Das Beweisverfahren kann ohne einen anhängigen Rechtsstreit durchgeführt werden. Zuständig ist jeweils das Gericht, an dem der Rechtsstreit, der dadurch erst einmal vermieden wird, geführt werden müsste. Das Gericht bestimmt einen Gutachter, der Mängel, Ursachen und Verantwortlichkeiten aufdecken soll. Die Ergebnisse des Sachverständigen-Gutachtens werden später in einem möglichen Rechtsstreit verwertet. Die Verjährung von Ansprüchen wird durch ein selbstständiges Beweisverfahren unterbrochen.

Stand der Bauarbeiten Nord-Süd Stadtbahn gesamt
Die Haltestelle Breslauer Platz wurde bereits am 15. Dezember 2011 in Betrieb genommen. Die Haltestelle Rathaus folgt in diesem Jahr am 10. Dezember und die Haltestelle Heumarkt im Dezember 2013. Die Haltestellen im Südbereich der Baumaßnahme von der Severinstraße bis zur Marktstraße werden – abgesehen von der Betriebstechnik, die erst dann benötigt wird, wenn die Bahnen fahren – voraussichtlich im Laufe des Jahres 2014 fertig sein.

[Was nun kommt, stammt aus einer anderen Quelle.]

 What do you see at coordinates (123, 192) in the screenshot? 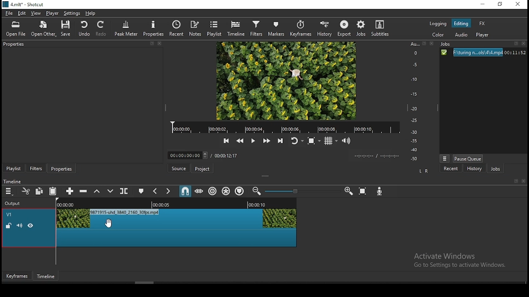
I see `split at playhead` at bounding box center [123, 192].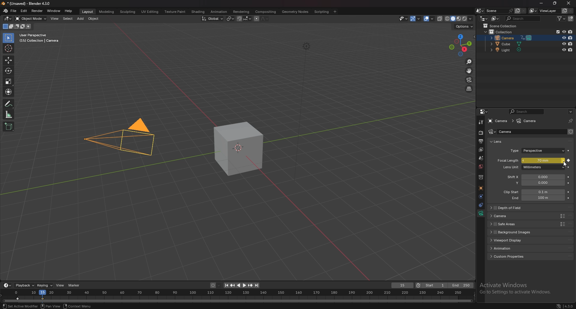  Describe the element at coordinates (534, 197) in the screenshot. I see `clip end` at that location.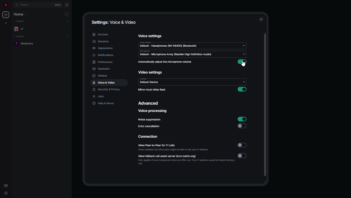  What do you see at coordinates (101, 34) in the screenshot?
I see `account` at bounding box center [101, 34].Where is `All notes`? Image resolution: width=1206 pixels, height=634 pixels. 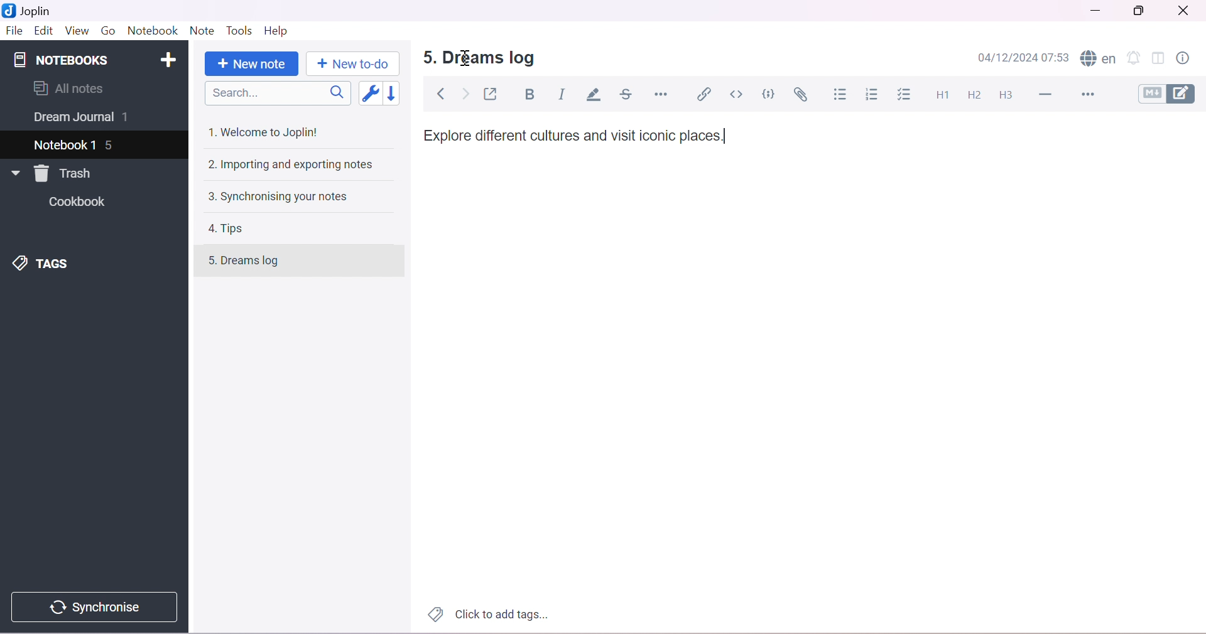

Eine Teilinbetriebnahme auch des südlichen Streckenabschnitts ist in der Diskussion. Die Entscheidung hierüber wurde in der Ratsitzung vom September 2012 jedoch vertagt. Über das weitere Vorgehen soll im Rahmen der Haushaltsplanberatungen 2013/2014 beraten werden. Eine Gesamtinbetriebnahme könnte 2019 möglich sein.